FooSoft / zero-epwing

Sane data exporter for an insane dictionary format.
https://foosoft.net/projects/zero-epwing/
MIT License
99 stars 17 forks source link

An entry from Kenkyusha WAEI 5 is cut, maybe related to the entry size #2

Closed nonodesu closed 6 years ago

nonodesu commented 6 years ago

The dictionary in question: 研究社 新和英大辞典 第5版 The entry: する6 (do; perform; ...) When it's parsed by zero-epwing it gets cut at することなすこと皆うまく行かなかった. Everything I did went wrong. | I fail while the entry in EBWin continues

することなすこと皆うまく行かなかった. Everything I did went wrong. | I failed in every attempt.
…にすれば, …にしたら, …にしてみれば, …にしたって 〔…にとっては〕 from one's point of view; as far as one is concerned; to…; for….
君にすればただのペンかもしれないが, 僕には貴重なものなんだ. 返してくれよ. It may be just a pen to you, but to me it's a really precious thing. I want you to give it back.
・タヌキにしたっていい迷惑だよな. そこは自分たちのすみ家だったんだから. I'm afraid we've caused the raccoon dogs a lot of trouble. After all, it was their home.

It manifests in the entry being cut when imported using yomichan import. Also I know someone who is making a Discord bot using zero-epwing and has the same issue, and that's where we've actually discovered it.

I assume zero-epwing just can't handle entries this big, but maybe there's some other issue.

I don't know if there are more entries like this, this is just an example where zero-epwing breaks.

nonodesu commented 6 years ago

More info:

oh I think I managed to find a way to detect this error
in the resulting json, normal entries end with \n where anomalies end with something else
and I've found tons of other examples
上がる, 上げる, 味, ...
FooSoft commented 6 years ago

I see what this is... I was making the assumption that 10KB would be enough for any definition... the glossary for する proved me wrong. Should be a simple fix.

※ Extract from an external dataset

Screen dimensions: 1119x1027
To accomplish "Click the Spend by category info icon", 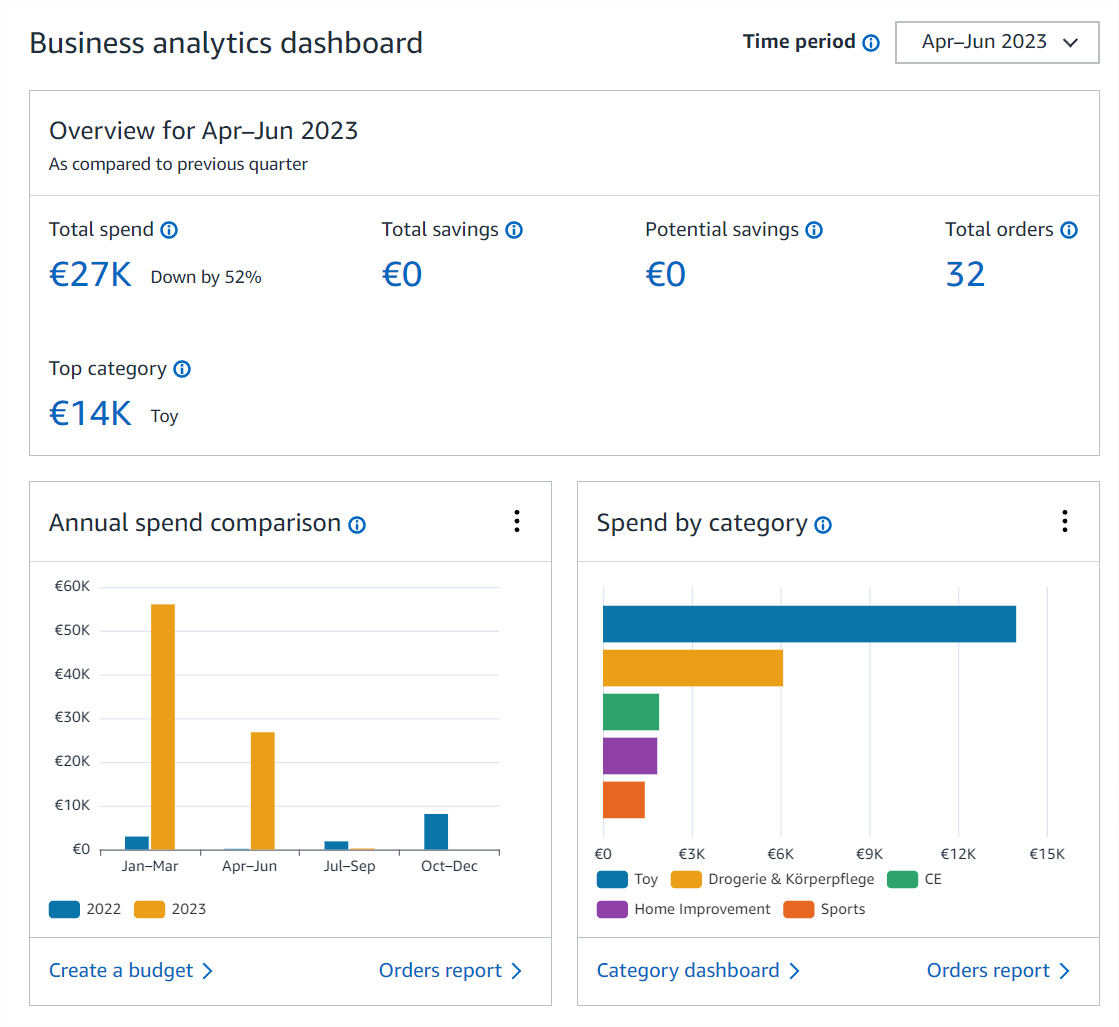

FooSoft commented 6 years ago

Binaries have been updated on foosoft.net

nonodesu commented 6 years ago

I've just tested and yomichan import still includes old binaries of zero-epwing. (But if I manually replace the binaries it works fine.)

FooSoft commented 6 years ago

Ah yeah, I need to update yomichan-import bundled version of zero-epwing!